• Excerpted passage
=-=-=

Home > mailing lists

Re: UUID v7 - Mailing list pgsql-hackers

From	Masahiko Sawada
Subject	Re: UUID v7
Date	November 15 07:44:19
Msg-id	CAD21AoCHpg6a2fLhCRRv5n1eaPH39+Z+z6cS0PR_9C2JmjrHZQ@mail.gmail.com Whole thread Raw
In response to	Re: UUID v7 (Masahiko Sawada <sawada.mshk@gmail.com>)
List	pgsql-hackers

Tree view

On Mon, Nov 11, 2024 at 12:20 PM Masahiko Sawada <sawada.mshk@gmail.com> wrote:
>
> On Sat, Nov 9, 2024 at 9:07 AM Sergey Prokhorenko
> <sergeyprokhorenko@yahoo.com.au> wrote:
> >
> > On Saturday 9 November 2024 at 01:00:15 am GMT+3, Masahiko Sawada <sawada.mshk@gmail.com> wrote:
> >
> > > the microsecond part is working also as a counter in a sense. IT seems fine to me but I'm slightly concerned that
thereis no guidance of such implementation in RFC 9562. 
> >
> > In fact, there is guidance of similar implementation in RFC 9562:
> > https://datatracker.ietf.org/doc/html/rfc9562#name-monotonicity-and-counters
> > "Counter Rollover Handling:"
> > "Alternatively, implementations MAY increment the timestamp ahead of the actual time and reinitialize the counter."
> >
>
> Indeed, thank you.
>
> > But in the near future, this may not be enough for the highest-performance systems.
>
> Yeah, I'm concerned about this. That time might gradually come. That
> being said, as long as rand_a part works also as a counter, it's fine.
> Also, 12 bits does not differ much as Andrey Borodin mentioned. I
> think in the first version it's better to start with a simple
> implementation rather than over-engineering it.

=-=-=

• Dataset entries
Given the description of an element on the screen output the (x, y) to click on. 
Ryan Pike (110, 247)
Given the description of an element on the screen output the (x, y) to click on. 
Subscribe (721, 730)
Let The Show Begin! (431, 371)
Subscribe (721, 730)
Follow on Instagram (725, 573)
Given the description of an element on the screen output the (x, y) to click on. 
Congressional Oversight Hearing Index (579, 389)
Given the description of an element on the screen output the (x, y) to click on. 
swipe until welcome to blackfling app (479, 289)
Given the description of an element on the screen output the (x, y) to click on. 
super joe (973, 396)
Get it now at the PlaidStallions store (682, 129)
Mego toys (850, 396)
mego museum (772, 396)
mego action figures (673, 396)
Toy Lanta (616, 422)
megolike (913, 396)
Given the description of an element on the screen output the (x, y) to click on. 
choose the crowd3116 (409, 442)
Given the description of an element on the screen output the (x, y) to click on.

=-=-=

• Tasks to perform
a – In the UUID v7 message, rewrite everything from "Home > mailing" down to "(Masahiko Sawada <sawada.mshk@gmail.com>)", swapping "UUID v7" for "UUIDv7".
b – List every person named in the UUID v7 message.

• Responses in order
a –
Home > mailing lists

Re: UUIDv7 - Mailing list pgsql-hackers

From	Masahiko Sawada
Subject	Re: UUIDv7
Date	November 15 07:44:19
Msg-id	CAD21AoCHpg6a2fLhCRRv5n1eaPH39+Z+z6cS0PR_9C2JmjrHZQ@mail.gmail.com Whole thread Raw
In response to	Re: UUIDv7 (Masahiko Sawada <sawada.mshk@gmail.com>)

b –
Masahiko Sawada
Sergey Prokhorenko
Andrey Borodin